Sparrow

Sparrow

Format: Cinema

Release date: 15 April 2011

Venues: Key cities

Distributor: Terracotta Distribution

Director: Johnnie To

Writers: Kin Chun Chan, Chi Keung Fung

Original title: Man jeuk

Cast: Simon Yam, Kelly Lin, Law Wing Cheong, Ka Tung Lam

UK 2008

87 mins

It’s clear from the opening scene of Sparrow that this isn’t a typical Johnnie To film. Simon Yam gets dressed in his tailored suit amid the impossibly chic retro furniture of his Technicolor apartment when a sparrow flits in through the open window. You half-expect Yam to start whistling Zip-a-Dee-Doo-Dah. It’s a world away from the gritty gangster lands of To’s Election or Exiled, but then, as shown by the bonkers Mad Detective, To isn’t one for playing it safe.

Sparrow is all about lightness of touch and easy charm. So it’s fitting that Yam plays a quick-fingered pickpocket named Kei who, along with his three brothers, gads about old Hong Kong making an easy buck before riding about on his bike and taking photos with his cool antique camera. Yam takes to the playboy persona with ease, in a role akin to Cary Grant’s in Hitchcock’s To Catch a Thief, and, inevitably, it’s a striking woman who knocks him off balance.

The brothers all have a chance meeting with the beautiful Chung Chun Lei (Kelly Lin), who’s desperate to escape the clutches of a rival pickpocket, the cigar-chomping Mr Fu (Hoi-Pang Lo). What ensues is a breezy collection of pickpocket ‘showdowns’ that test the various skills of the players. There’s little substance to these episodes, but To’s worked hard on some deft camera movements to capture the balletic nature of the pickpocket at work. It’s all highly romanticised, as if the protagonists were in a make-believe 60s Paris where such a crime is seen as an art form, but it’s a joy to watch thanks to the vintage cinematography and jazzy soundtrack.

There’s an element of screwball comedy to the proceedings, with To relying on slapstick comedy and visuals to move the story on, as if he was worried that any heavy expositional dialogue might stop it dead. And it largely works; the brothers don’t really talk to each other but their actions drive things forward. At first, they try to help Chung Chun Lei without Kei but end up in hot water, so they turn to their leader to sort things out. Things culminate in a largely wordless stand-off involving umbrellas and rain that To draws out with the confidence and flair he has become famous for.

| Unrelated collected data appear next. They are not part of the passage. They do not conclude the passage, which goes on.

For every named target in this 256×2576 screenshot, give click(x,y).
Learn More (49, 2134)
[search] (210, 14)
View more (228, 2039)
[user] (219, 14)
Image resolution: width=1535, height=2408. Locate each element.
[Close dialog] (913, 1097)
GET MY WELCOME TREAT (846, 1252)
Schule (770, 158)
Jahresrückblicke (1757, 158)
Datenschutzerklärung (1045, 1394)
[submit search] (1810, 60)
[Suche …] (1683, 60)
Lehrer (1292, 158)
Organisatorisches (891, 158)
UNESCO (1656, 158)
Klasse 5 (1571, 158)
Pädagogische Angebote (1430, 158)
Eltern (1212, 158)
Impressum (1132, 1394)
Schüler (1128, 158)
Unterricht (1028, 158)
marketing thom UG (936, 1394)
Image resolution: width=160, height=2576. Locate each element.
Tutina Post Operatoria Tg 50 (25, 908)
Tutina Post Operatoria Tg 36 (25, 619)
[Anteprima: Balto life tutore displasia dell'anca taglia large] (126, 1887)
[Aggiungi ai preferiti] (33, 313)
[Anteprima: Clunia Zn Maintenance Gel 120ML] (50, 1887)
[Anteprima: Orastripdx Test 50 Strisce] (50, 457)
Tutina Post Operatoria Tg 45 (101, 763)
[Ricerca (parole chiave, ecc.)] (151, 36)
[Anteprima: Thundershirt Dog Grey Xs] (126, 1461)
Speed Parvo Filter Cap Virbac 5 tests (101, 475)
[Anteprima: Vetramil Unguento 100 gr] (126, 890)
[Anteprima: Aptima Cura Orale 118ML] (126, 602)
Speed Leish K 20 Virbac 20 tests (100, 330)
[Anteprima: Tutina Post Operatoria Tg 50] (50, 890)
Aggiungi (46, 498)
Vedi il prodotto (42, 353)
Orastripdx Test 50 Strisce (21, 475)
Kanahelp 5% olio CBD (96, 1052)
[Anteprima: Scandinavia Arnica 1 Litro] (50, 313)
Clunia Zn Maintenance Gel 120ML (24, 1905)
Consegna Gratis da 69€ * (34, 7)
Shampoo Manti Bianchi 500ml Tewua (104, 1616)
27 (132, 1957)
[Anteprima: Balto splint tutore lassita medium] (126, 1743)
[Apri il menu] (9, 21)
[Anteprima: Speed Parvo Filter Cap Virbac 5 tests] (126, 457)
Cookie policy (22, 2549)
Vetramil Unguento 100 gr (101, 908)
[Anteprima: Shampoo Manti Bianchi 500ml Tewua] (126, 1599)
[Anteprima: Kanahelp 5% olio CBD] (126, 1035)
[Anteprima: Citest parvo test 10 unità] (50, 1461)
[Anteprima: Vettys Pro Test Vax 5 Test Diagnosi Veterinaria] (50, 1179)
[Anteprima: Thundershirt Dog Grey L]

While Sparrow has done without the realism and darkness of To’s previous movies, it still excites and engages in different ways. It’s something unique, a fusion of styles and cultures that you rarely find in cinema. Luckily there’s directors like To out there, who experiment with the different filmic languages they’ve been exposed to, and with Sparrow he’s put together a marvellous blend of hip European cool and offbeat Asian storytelling.